Unknown Pleasures

The artwork for Joy Division's Unknown Pleasures album is based on a graph of radio waves from the first identified pulsar - this is a graph of radio waves from the same pulsar, but recorded in 2012.

Origins of the Joy Division artwork

Stephen Morris (the Joy Division drummer) found this image in the Cambridge Encyclopedia of Astronomy. It’s a graph showing the regularity of the pulses of CP 1919 (PSR B1919+21) - the first radio pulsar discovered (1967).

Peter Saville took this image and inverted it for the for the cover of the Unknown Pleasures, there’s more information in the video below.

This blog post gives some information about when the graph appeared.

Data

Disclaimer: I know almost nothing about pulsars

The data for the graph above comes from Pulsar Group CSIRO Astronomy and Space Science.

Recording of the first-discovered pulsar CP1919 (PSR B1919+21) made at the Parkes radio telescope in April 2012. The observing frequency was 732 MHz and bandwidth 64 MHz.

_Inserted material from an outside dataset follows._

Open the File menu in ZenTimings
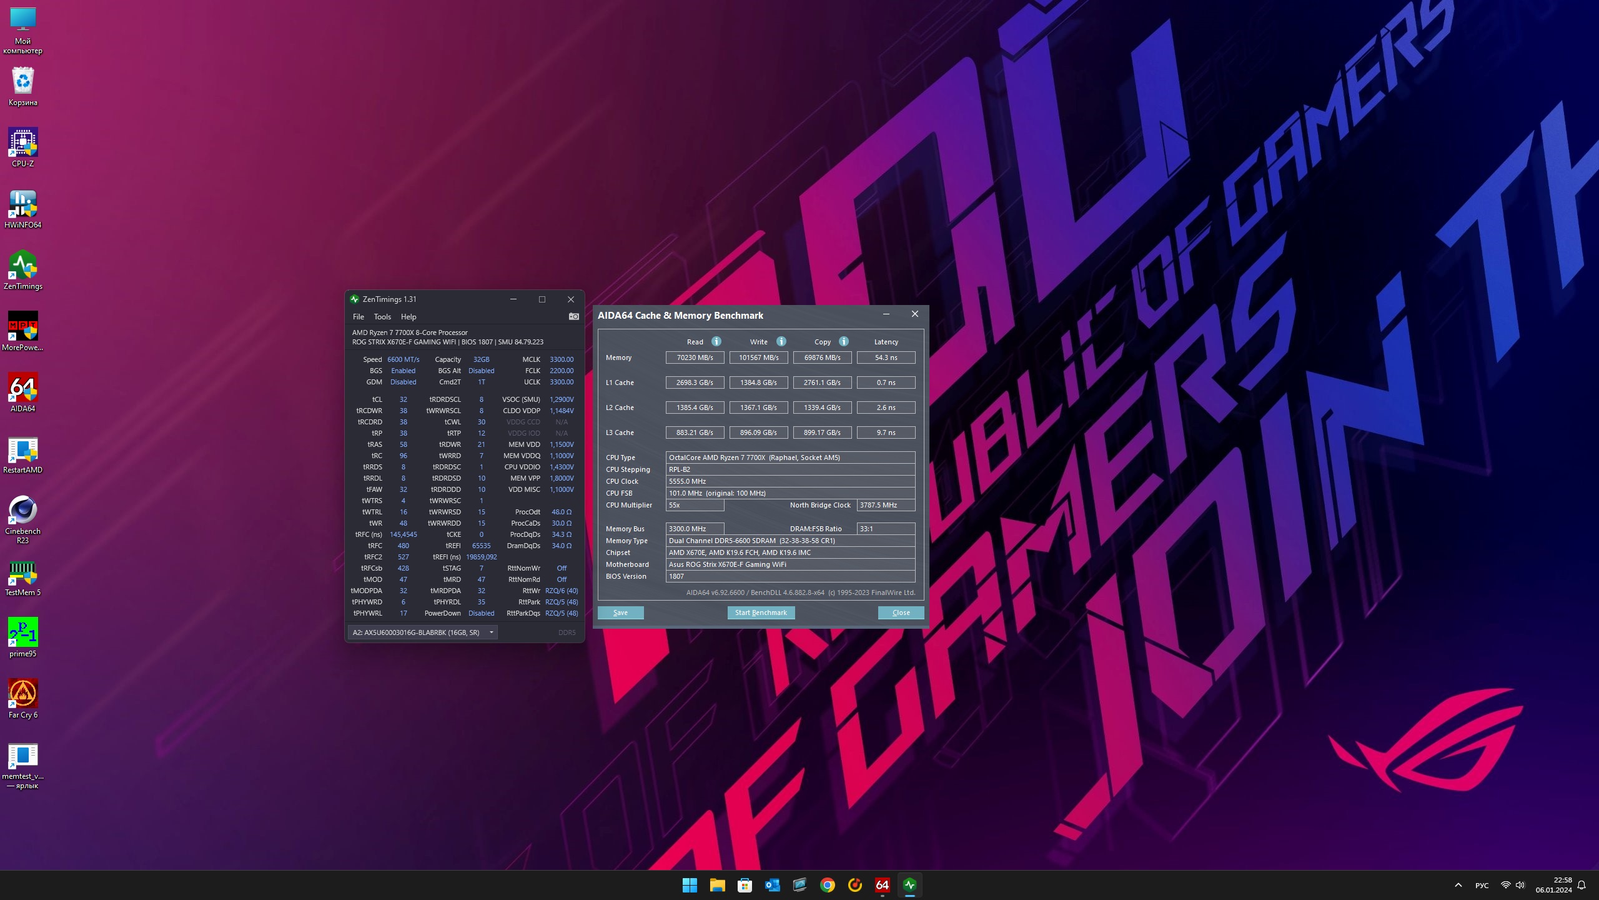The width and height of the screenshot is (1599, 900). click(358, 317)
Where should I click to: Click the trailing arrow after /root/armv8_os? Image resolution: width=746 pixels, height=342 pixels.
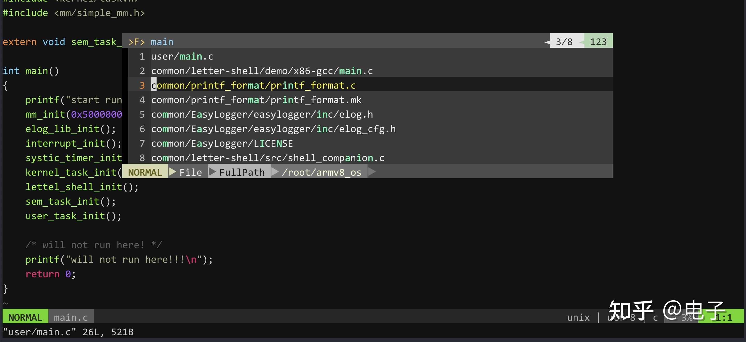pyautogui.click(x=372, y=172)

The audio is the detected and dedispersed signal modulating white noise.

Credit: R. N. Manchester, G. Hobbs and J. Khoo, CSIRO Astronomy and Space Science

You can listen to it here - you’re listening to a star which is pretty mental.

I took that wav file and had a look at the data with sox (I eventually pulled out numbers with canvas_waveform).

Spectogram of CP1919 (PSR B1919+21)

There was a lot of blank space in the data. I’m not sure if this is because of the way that I extracted it, or the way that it had been pre-processed, or maybe that equiptment has changed over the last 40 years.

When I managed to plot it, it’s no-where as pretty as the original one. I’ve just been talking to @olorton about why this might be the case - we think it might be because I’m plotting amplitude rather than frequency, he’s going to have a hack tonight to see if he can get something better. If you have any ideas, please do give me a shout.

Visualisation

Looking at the original plot, I thought that the peaks obscuring the preceeding ones above meant a loss of information. Though when I plotted it with a transparency it became a lot harder to read - you don’t know whether lines were going up or down and it looks a bit messy too. Though I could see that some lines were totally flat, which is cool and I don’t know why.

Another thing that I realised when I came to plot the graph was that there is a period of silence between each of the peaks (the pulsar has a period of 1.33730s and a 0.04s pulse width) - I’ve added a toggle so that you can see pluses along with the silence.

Both of these points are good cases for the original visualisation which is to show how periodic the pulsar is (I think).

Also, this shows 80 cycles of the pulsar - so it covers about 1m47s (I was slightly sad that none of the songs on the album are this length).

Other things

If you liked listening to the stars, check out this list of unexplained sounds on Wikipedia, they are mostly things in the sea and pretty awesome. I like how the 52-hertz whale is described as being “just higher than the lowest note on a tuba”.